Coding Standard

The rules at the moment are:

  • Project written in C++, only the porting layer, external libraries and tests are allowed to use C. I’m not a fan of C++, but for this particular project, object-oriented design is strongly recommended.

  • Only light C++ features allowed.

  • No C++ exceptions allowed.

  • CMake is the only build system supported.

  • Use Mozilla style. Enforce with clang-format (configured in .clang-format). Run tools/scripts/check-format.sh fix to auto-format all files.

  • All C++ code follows Doxygen-compatible documentation standards for API clarity.

  • max 100 characters per line for Documentation and for code.

  • Use #pragma once in headers instead of manual include guards.
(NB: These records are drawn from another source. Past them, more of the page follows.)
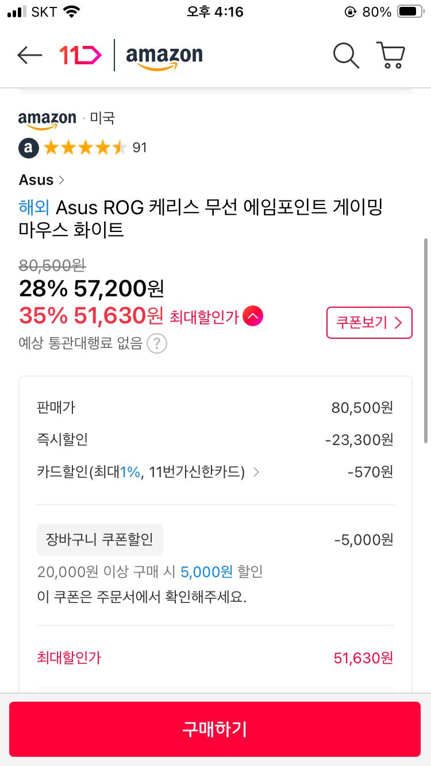Screen dimensions: 431x766
Task: Tap the 최대할인가 red label text
Action: tap(204, 316)
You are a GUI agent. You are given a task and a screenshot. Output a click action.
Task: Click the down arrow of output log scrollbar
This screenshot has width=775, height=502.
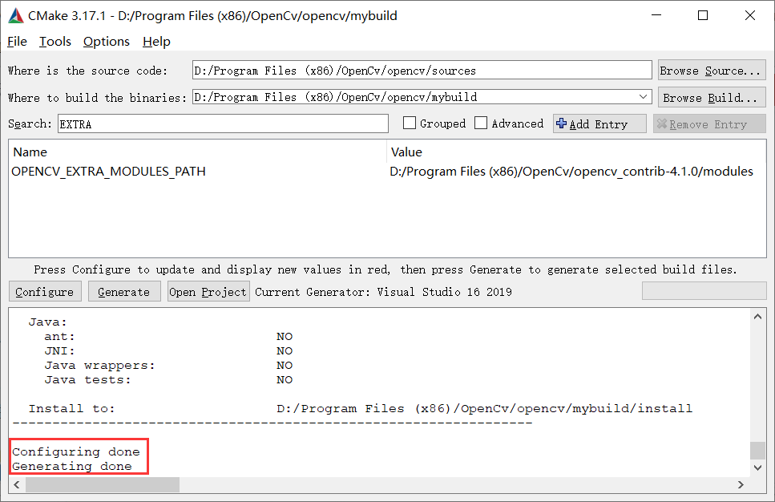[757, 469]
  • Error handling: Always prefer returning error codes (negative errno values) over assertions. Use DAWNERR() to log errors before returning.

    • Preferred: Return error codes with logging (-EINVAL, -ENOMEM, -EIO, etc.)

    • DAWNASSERT should only be used for constructor argument validation at API boundaries (e.g., validating class ID ranges).

    • DEBUGASSERT is not recommended for general validation. While acceptable for NuttX-specific debug checks (compiled out in release builds), prefer explicit error returns for better production diagnostics.

    • Runtime errors (null pointers, invalid data, unsupported operations, resource allocation failures) must return error codes, not assert.

  • Dynamic allocations not allowed except in the initialization stage.

  • Unit testing as much as possible.

  • code and configuration should be free of OS-specific code and options. OS-specific code goes to /dawn/src/porting and /dawn/include/porting.